◆ What you will do: Here is a block of records. Copy every one of them exactly.

◆ Data provided:
● ● ● ● ●

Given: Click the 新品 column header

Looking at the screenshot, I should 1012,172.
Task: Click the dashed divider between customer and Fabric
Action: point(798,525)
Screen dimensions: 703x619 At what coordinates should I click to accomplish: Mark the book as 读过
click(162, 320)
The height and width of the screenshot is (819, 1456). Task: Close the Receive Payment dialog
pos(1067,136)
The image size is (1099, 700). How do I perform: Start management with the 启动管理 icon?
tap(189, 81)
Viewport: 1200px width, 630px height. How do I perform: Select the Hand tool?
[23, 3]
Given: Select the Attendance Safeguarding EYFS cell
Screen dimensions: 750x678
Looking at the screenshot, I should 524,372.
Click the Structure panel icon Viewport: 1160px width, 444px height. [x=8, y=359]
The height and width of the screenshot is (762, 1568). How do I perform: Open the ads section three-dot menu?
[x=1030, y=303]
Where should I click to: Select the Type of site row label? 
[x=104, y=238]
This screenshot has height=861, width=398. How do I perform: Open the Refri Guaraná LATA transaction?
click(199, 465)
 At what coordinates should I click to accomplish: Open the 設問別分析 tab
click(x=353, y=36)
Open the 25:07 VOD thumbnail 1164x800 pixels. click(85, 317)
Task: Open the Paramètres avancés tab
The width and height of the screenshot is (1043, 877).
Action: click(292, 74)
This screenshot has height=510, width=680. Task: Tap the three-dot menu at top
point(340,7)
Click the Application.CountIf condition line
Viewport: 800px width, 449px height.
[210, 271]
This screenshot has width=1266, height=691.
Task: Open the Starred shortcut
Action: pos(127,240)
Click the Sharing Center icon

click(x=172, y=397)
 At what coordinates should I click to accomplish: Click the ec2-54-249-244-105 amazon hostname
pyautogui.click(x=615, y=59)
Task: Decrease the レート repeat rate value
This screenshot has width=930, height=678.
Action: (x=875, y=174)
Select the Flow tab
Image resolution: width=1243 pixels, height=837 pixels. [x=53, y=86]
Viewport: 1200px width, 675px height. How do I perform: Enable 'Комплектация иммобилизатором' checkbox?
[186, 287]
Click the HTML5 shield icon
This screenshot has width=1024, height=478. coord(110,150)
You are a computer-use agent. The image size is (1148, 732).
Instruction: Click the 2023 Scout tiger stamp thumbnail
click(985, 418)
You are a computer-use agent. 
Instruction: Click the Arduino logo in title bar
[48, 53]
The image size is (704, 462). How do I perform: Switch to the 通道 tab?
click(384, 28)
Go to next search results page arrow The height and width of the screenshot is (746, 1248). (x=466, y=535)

● ● ● ● ●

◆ Response below:
Given: Click the 新品 column header

Looking at the screenshot, I should 1012,172.
Task: Click the dashed divider between customer and Fabric
Action: point(798,525)
Screen dimensions: 703x619 At what coordinates should I click to accomplish: Mark the book as 读过
click(162, 320)
The height and width of the screenshot is (819, 1456). Task: Close the Receive Payment dialog
pos(1067,136)
The image size is (1099, 700). How do I perform: Start management with the 启动管理 icon?
tap(189, 81)
Viewport: 1200px width, 630px height. How do I perform: Select the Hand tool?
[23, 3]
Given: Select the Attendance Safeguarding EYFS cell
Screen dimensions: 750x678
Looking at the screenshot, I should 524,372.
Click the Structure panel icon Viewport: 1160px width, 444px height. [x=8, y=359]
The height and width of the screenshot is (762, 1568). How do I perform: Open the ads section three-dot menu?
[x=1030, y=303]
Where should I click to: Select the Type of site row label? 
[x=104, y=238]
This screenshot has height=861, width=398. How do I perform: Open the Refri Guaraná LATA transaction?
click(199, 465)
 At what coordinates should I click to accomplish: Open the 設問別分析 tab
click(x=353, y=36)
Open the 25:07 VOD thumbnail 1164x800 pixels. click(85, 317)
Task: Open the Paramètres avancés tab
The width and height of the screenshot is (1043, 877).
Action: click(292, 74)
This screenshot has height=510, width=680. Task: Tap the three-dot menu at top
point(340,7)
Click the Application.CountIf condition line
Viewport: 800px width, 449px height.
[210, 271]
This screenshot has width=1266, height=691.
Task: Open the Starred shortcut
Action: pos(127,240)
Click the Sharing Center icon

click(x=172, y=397)
 At what coordinates should I click to accomplish: Click the ec2-54-249-244-105 amazon hostname
pyautogui.click(x=615, y=59)
Task: Decrease the レート repeat rate value
This screenshot has width=930, height=678.
Action: (x=875, y=174)
Select the Flow tab
Image resolution: width=1243 pixels, height=837 pixels. [x=53, y=86]
Viewport: 1200px width, 675px height. How do I perform: Enable 'Комплектация иммобилизатором' checkbox?
[186, 287]
Click the HTML5 shield icon
This screenshot has width=1024, height=478. coord(110,150)
You are a computer-use agent. The image size is (1148, 732).
Instruction: Click the 2023 Scout tiger stamp thumbnail
click(985, 418)
You are a computer-use agent. 
Instruction: Click the Arduino logo in title bar
[48, 53]
The image size is (704, 462). How do I perform: Switch to the 通道 tab?
click(384, 28)
Go to next search results page arrow The height and width of the screenshot is (746, 1248). (x=466, y=535)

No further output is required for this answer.